───── Provided data

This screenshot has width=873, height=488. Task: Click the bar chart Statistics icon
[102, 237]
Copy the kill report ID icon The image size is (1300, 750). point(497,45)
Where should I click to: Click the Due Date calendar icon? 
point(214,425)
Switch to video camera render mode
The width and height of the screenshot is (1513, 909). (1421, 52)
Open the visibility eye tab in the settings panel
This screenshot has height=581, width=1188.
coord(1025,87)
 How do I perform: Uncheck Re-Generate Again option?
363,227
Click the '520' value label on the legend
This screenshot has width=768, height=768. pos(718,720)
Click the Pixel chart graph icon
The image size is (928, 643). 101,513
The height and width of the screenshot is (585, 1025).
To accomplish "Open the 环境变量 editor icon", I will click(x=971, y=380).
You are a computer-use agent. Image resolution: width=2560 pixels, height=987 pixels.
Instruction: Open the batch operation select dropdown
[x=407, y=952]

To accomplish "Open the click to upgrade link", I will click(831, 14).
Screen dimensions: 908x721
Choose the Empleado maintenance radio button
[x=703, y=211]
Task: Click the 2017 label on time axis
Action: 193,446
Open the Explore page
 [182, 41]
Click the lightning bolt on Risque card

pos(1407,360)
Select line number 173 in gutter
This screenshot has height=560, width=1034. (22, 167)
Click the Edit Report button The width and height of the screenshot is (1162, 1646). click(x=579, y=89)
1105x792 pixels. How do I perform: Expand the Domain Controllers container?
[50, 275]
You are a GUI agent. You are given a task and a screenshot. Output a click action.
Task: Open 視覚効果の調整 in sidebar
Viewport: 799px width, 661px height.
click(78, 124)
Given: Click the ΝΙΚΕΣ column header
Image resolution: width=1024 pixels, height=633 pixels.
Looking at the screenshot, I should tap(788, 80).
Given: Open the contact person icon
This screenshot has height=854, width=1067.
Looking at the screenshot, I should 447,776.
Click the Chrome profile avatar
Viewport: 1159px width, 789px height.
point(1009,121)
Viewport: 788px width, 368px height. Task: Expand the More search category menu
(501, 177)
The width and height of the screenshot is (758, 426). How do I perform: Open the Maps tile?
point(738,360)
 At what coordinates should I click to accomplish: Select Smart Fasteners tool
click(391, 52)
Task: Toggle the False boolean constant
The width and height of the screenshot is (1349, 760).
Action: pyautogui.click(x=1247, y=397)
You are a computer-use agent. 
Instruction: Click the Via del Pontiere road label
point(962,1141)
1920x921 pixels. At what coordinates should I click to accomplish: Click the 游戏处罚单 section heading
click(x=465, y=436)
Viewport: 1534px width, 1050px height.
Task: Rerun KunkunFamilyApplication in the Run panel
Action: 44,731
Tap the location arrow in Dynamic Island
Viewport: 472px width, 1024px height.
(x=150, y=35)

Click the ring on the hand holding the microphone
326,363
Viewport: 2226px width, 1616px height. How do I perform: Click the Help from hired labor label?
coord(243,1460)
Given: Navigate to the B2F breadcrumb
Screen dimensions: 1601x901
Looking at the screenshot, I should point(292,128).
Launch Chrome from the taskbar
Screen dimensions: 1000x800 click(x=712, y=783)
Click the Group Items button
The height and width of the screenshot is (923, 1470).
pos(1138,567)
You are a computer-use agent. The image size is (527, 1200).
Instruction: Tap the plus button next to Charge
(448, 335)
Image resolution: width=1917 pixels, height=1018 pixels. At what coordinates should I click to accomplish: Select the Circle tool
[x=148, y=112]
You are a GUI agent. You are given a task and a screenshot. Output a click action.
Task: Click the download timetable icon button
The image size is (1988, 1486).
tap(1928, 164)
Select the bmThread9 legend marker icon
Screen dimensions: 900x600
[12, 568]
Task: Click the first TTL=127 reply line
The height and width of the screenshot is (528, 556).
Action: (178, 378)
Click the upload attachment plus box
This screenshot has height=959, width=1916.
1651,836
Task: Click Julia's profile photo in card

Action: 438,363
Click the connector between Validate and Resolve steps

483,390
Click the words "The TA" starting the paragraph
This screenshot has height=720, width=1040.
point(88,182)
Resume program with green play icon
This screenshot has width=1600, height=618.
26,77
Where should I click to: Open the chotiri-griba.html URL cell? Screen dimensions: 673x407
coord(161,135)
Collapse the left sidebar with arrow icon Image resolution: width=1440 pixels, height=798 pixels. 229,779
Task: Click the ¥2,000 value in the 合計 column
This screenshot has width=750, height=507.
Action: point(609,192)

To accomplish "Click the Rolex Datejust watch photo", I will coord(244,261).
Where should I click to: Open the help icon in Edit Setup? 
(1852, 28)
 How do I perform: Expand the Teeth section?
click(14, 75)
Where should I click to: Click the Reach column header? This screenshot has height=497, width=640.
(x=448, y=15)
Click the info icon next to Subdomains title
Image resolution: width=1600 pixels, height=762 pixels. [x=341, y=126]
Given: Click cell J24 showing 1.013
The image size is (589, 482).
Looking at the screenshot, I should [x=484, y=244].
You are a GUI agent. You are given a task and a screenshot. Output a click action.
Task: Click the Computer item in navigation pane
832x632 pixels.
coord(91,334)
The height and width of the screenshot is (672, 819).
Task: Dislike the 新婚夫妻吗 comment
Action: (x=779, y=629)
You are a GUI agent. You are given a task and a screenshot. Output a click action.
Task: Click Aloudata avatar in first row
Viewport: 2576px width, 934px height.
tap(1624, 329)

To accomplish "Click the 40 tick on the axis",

──────────

The data must be output in full, exactly as given.

This screenshot has width=873, height=488. Task: Click the bar chart Statistics icon
[102, 237]
Copy the kill report ID icon The image size is (1300, 750). point(497,45)
Where should I click to: Click the Due Date calendar icon? 
point(214,425)
Switch to video camera render mode
The width and height of the screenshot is (1513, 909). (1421, 52)
Open the visibility eye tab in the settings panel
This screenshot has height=581, width=1188.
coord(1025,87)
 How do I perform: Uncheck Re-Generate Again option?
363,227
Click the '520' value label on the legend
This screenshot has width=768, height=768. pos(718,720)
Click the Pixel chart graph icon
The image size is (928, 643). 101,513
The height and width of the screenshot is (585, 1025).
To accomplish "Open the 环境变量 editor icon", I will click(x=971, y=380).
You are a computer-use agent. Image resolution: width=2560 pixels, height=987 pixels.
Instruction: Open the batch operation select dropdown
[x=407, y=952]

To accomplish "Open the click to upgrade link", I will click(831, 14).
Screen dimensions: 908x721
Choose the Empleado maintenance radio button
[x=703, y=211]
Task: Click the 2017 label on time axis
Action: 193,446
Open the Explore page
 [182, 41]
Click the lightning bolt on Risque card

pos(1407,360)
Select line number 173 in gutter
This screenshot has height=560, width=1034. (22, 167)
Click the Edit Report button The width and height of the screenshot is (1162, 1646). click(x=579, y=89)
1105x792 pixels. How do I perform: Expand the Domain Controllers container?
[50, 275]
You are a GUI agent. You are given a task and a screenshot. Output a click action.
Task: Open 視覚効果の調整 in sidebar
Viewport: 799px width, 661px height.
click(78, 124)
Given: Click the ΝΙΚΕΣ column header
Image resolution: width=1024 pixels, height=633 pixels.
Looking at the screenshot, I should tap(788, 80).
Given: Open the contact person icon
This screenshot has height=854, width=1067.
Looking at the screenshot, I should 447,776.
Click the Chrome profile avatar
Viewport: 1159px width, 789px height.
point(1009,121)
Viewport: 788px width, 368px height. Task: Expand the More search category menu
(501, 177)
The width and height of the screenshot is (758, 426). How do I perform: Open the Maps tile?
point(738,360)
 At what coordinates should I click to accomplish: Select Smart Fasteners tool
click(391, 52)
Task: Toggle the False boolean constant
The width and height of the screenshot is (1349, 760).
Action: pyautogui.click(x=1247, y=397)
You are a computer-use agent. 
Instruction: Click the Via del Pontiere road label
point(962,1141)
1920x921 pixels. At what coordinates should I click to accomplish: Click the 游戏处罚单 section heading
click(x=465, y=436)
Viewport: 1534px width, 1050px height.
Task: Rerun KunkunFamilyApplication in the Run panel
Action: 44,731
Tap the location arrow in Dynamic Island
Viewport: 472px width, 1024px height.
(x=150, y=35)

Click the ring on the hand holding the microphone
326,363
Viewport: 2226px width, 1616px height. How do I perform: Click the Help from hired labor label?
coord(243,1460)
Given: Navigate to the B2F breadcrumb
Screen dimensions: 1601x901
Looking at the screenshot, I should point(292,128).
Launch Chrome from the taskbar
Screen dimensions: 1000x800 click(x=712, y=783)
Click the Group Items button
The height and width of the screenshot is (923, 1470).
pos(1138,567)
You are a computer-use agent. The image size is (527, 1200).
Instruction: Tap the plus button next to Charge
(448, 335)
Image resolution: width=1917 pixels, height=1018 pixels. At what coordinates should I click to accomplish: Select the Circle tool
[x=148, y=112]
You are a GUI agent. You are given a task and a screenshot. Output a click action.
Task: Click the download timetable icon button
The image size is (1988, 1486).
tap(1928, 164)
Select the bmThread9 legend marker icon
Screen dimensions: 900x600
[12, 568]
Task: Click the first TTL=127 reply line
The height and width of the screenshot is (528, 556).
Action: (178, 378)
Click the upload attachment plus box
This screenshot has height=959, width=1916.
1651,836
Task: Click Julia's profile photo in card

Action: 438,363
Click the connector between Validate and Resolve steps

483,390
Click the words "The TA" starting the paragraph
This screenshot has height=720, width=1040.
point(88,182)
Resume program with green play icon
This screenshot has width=1600, height=618.
26,77
Where should I click to: Open the chotiri-griba.html URL cell? Screen dimensions: 673x407
coord(161,135)
Collapse the left sidebar with arrow icon Image resolution: width=1440 pixels, height=798 pixels. 229,779
Task: Click the ¥2,000 value in the 合計 column
This screenshot has width=750, height=507.
Action: point(609,192)

To accomplish "Click the Rolex Datejust watch photo", I will coord(244,261).
Where should I click to: Open the help icon in Edit Setup? 
(1852, 28)
 How do I perform: Expand the Teeth section?
click(14, 75)
Where should I click to: Click the Reach column header? This screenshot has height=497, width=640.
(x=448, y=15)
Click the info icon next to Subdomains title
Image resolution: width=1600 pixels, height=762 pixels. [x=341, y=126]
Given: Click cell J24 showing 1.013
The image size is (589, 482).
Looking at the screenshot, I should [x=484, y=244].
You are a GUI agent. You are given a task and a screenshot. Output a click action.
Task: Click the Computer item in navigation pane
832x632 pixels.
coord(91,334)
The height and width of the screenshot is (672, 819).
Task: Dislike the 新婚夫妻吗 comment
Action: (x=779, y=629)
You are a GUI agent. You are given a task and a screenshot. Output a click action.
Task: Click Aloudata avatar in first row
Viewport: 2576px width, 934px height.
tap(1624, 329)

To accomplish "Click the 40 tick on the axis",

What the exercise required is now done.